An introduction to statistical learning solution how to#
If you're starting out in machine learning with Python (or R!), we recommend you try it! Technical requirements, and How to Install We are strong advocates of the active learning principles, and this project, once more, reinforced them in our minds. Since the book was written with R in mind, it made the use of Python a cool additional challenge. We had done other data science projects with Python, but, as we imagined, we still had a bit more to learn (and still do!). Our main goal was to use the exercises as an excuse to improve our proficiency using Python's data science stack.
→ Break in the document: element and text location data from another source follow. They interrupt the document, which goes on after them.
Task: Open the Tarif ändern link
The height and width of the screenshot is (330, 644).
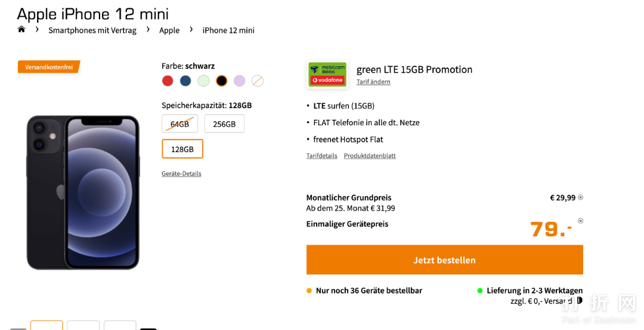Action: pos(373,82)
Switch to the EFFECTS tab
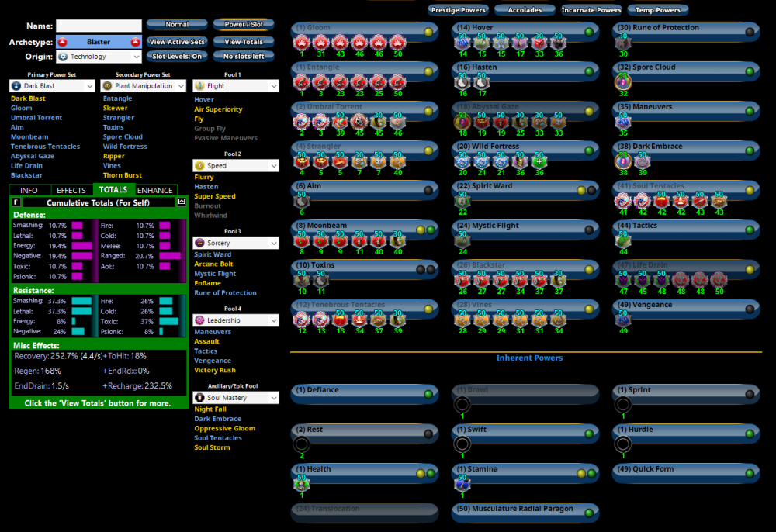 [x=71, y=190]
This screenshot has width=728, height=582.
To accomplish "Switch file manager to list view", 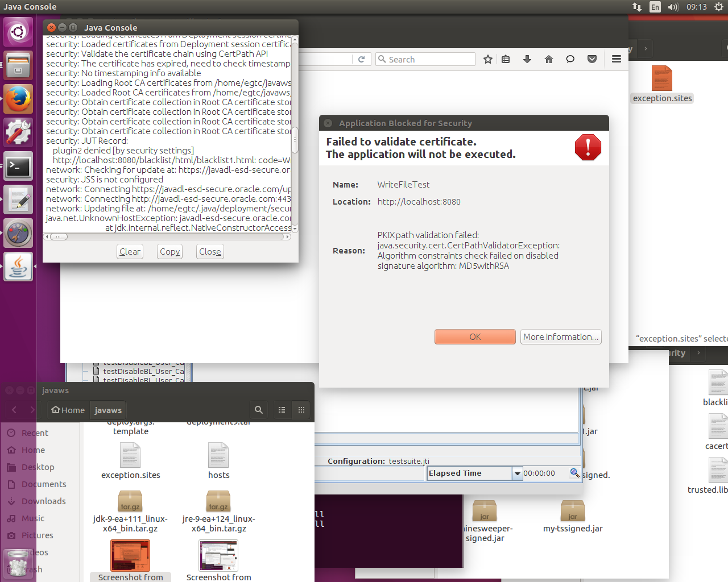I will 282,410.
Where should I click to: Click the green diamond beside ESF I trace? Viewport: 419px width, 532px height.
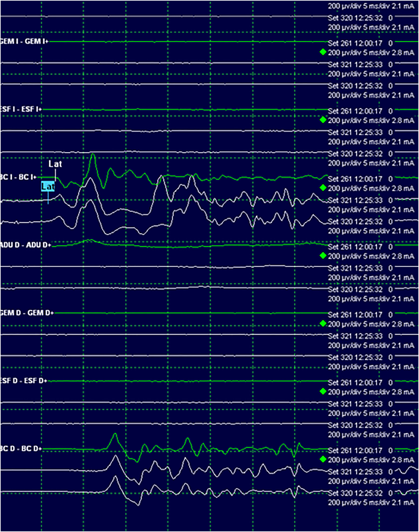pyautogui.click(x=323, y=120)
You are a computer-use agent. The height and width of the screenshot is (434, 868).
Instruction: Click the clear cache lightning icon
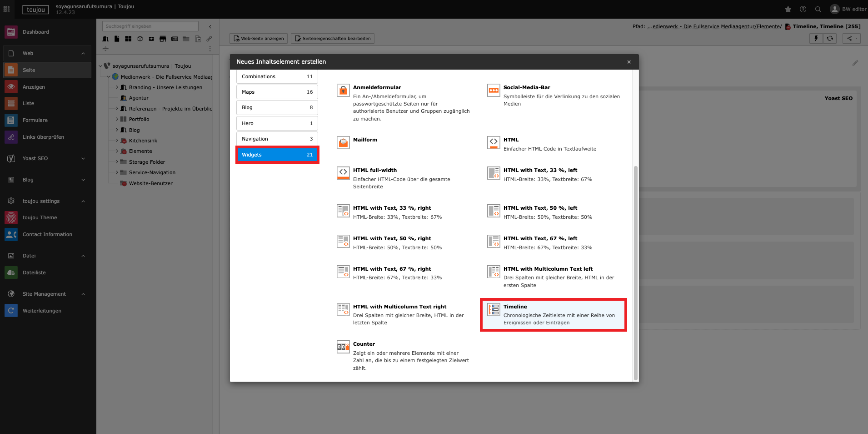[816, 39]
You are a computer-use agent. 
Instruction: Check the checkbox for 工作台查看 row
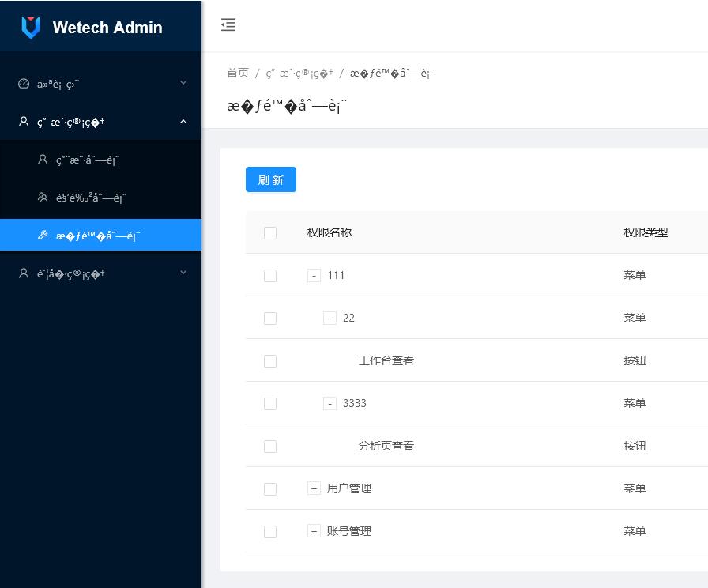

We chose ISLR because it is an excellent, clear introduction to statistical learning, that keeps a nice balance between theory, intuition, mathematical rigour and programming. Today there are several good books and other resources from which to learn the material we covered, and we spent some time choosing a good learning project. The main motivation of this project was learning. Note : we will release each chapter's solutions on a monthly basis (at least). The exercises were solved using Python instead of R.

īoth conceptual and applied exercises were solved.Īn effort was made to detail all the answers and to provide a set of bibliographical references that we found useful. 'An Introduction to Statistical Learning with Applications in R' (ISLR) by James, Witten, Hastie and Tibshirani.This page contains the solutions to the exercises proposed in An Introduction to Statistical Learning: with Applications in R.